Помню всеобщее наше потрясение фильмом "Председатель". Послевоенный колхоз, голод и разруха, падающих коров подвешивают на ремни, чтобы от истощения не валились на бок. Однорукий председатель, его играет Ульянов, недавний фронтовик и воплощенная свирепая решимость спасти людей, - вернуть жизнь туда, откуда она ушла, казалось бы, навсегда. Люди часами стояли в очередях, чтобы увидеть фильм. Власти у нас тогда были своеобразные, как известно, они не отметили ни работу сценариста Юрия Нагибина, ни режиссера Алексея Салтыкова, отчего, собственно, тот с горя и спился в конце концов, но не увидеть Егора Трубникова, сыгранного Михаилом Ульяновым, они не смогли - единственному из всей съемочной группы присудили ему высшую в стране премию - Ленинскую.

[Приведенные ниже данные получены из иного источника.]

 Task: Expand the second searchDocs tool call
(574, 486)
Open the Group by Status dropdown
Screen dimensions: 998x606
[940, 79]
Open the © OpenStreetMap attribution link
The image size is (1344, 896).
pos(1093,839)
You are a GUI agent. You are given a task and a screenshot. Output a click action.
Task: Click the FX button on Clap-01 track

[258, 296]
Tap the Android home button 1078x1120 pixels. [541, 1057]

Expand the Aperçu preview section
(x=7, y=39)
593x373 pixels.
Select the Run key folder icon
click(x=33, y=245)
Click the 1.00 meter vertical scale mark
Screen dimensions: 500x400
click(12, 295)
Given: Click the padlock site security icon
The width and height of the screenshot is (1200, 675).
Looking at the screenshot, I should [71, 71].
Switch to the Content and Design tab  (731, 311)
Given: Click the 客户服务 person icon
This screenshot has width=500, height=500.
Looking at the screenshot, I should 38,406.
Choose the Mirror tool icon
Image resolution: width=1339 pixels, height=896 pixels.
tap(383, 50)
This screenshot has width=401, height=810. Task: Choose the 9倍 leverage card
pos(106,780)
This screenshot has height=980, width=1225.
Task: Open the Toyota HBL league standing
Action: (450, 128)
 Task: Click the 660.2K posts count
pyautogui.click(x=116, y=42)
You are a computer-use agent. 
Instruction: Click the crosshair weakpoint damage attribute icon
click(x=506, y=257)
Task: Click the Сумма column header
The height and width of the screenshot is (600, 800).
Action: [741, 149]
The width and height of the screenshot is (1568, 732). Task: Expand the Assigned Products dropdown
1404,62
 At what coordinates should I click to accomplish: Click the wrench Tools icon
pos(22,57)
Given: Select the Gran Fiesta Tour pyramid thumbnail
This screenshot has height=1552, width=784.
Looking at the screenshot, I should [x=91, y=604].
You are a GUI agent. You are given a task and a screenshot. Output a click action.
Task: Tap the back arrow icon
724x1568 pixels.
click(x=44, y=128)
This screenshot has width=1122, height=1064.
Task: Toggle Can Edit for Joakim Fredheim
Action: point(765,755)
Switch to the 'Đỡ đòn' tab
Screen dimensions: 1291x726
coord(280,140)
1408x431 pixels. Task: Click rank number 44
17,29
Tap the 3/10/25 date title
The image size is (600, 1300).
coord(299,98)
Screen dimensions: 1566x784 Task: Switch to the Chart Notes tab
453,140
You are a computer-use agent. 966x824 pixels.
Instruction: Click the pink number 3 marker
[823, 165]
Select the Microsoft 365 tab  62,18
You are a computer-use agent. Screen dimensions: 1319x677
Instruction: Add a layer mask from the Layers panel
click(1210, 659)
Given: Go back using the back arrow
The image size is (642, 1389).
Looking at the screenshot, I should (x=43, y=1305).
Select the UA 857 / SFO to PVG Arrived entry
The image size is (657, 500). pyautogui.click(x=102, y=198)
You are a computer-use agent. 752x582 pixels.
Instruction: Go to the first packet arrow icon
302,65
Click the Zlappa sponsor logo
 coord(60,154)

В олеографических по-существу фильмах "Освобождение", "Блокада", "Солдаты свободы", "Если враг не сдается" Ульянов сыграл маршала Георгия Жукова. Полководцу, если можно так сказать, сильно повезло, что актер отдаленно напоминал его внешне, и именно Михаила Александровича привлекли к реализации данной задачи. Можно предположить, что народ теперь судит о делах командующего не по количеству человеческих потерь, сопровождавших его победы, а как бы еще и по масштабу личности, по истинной человеческой мощи актера Ульянова, щедро одарившего собою образ. Исторические личности ищут и порой находят друг друга.
В трагический момент прощания мы ясно осознаем, что Михаил Ульянов был личностью именно исторической. После ухода Рубена Симонова, а потом Евгения, он возглавил вахтанговско-арбатское братство - легендарный театр имени Вахтангова, это сонмище актерских звезд первой величины, и там любили его и до последних дней не отпускали на покой - именно ты нам нужен, без тебя сегодня нельзя!
О нем первом подумали кинематографисты, когда в середине восьмидесятых все у них пошло под откос, чтобы их возглавил и спас. Но на беду назначили другого, а Ульянов воглавил и спас Союз театральных деятелей, который мудро потом вел в течение самых трудных первых десяти лет с момента перестройки.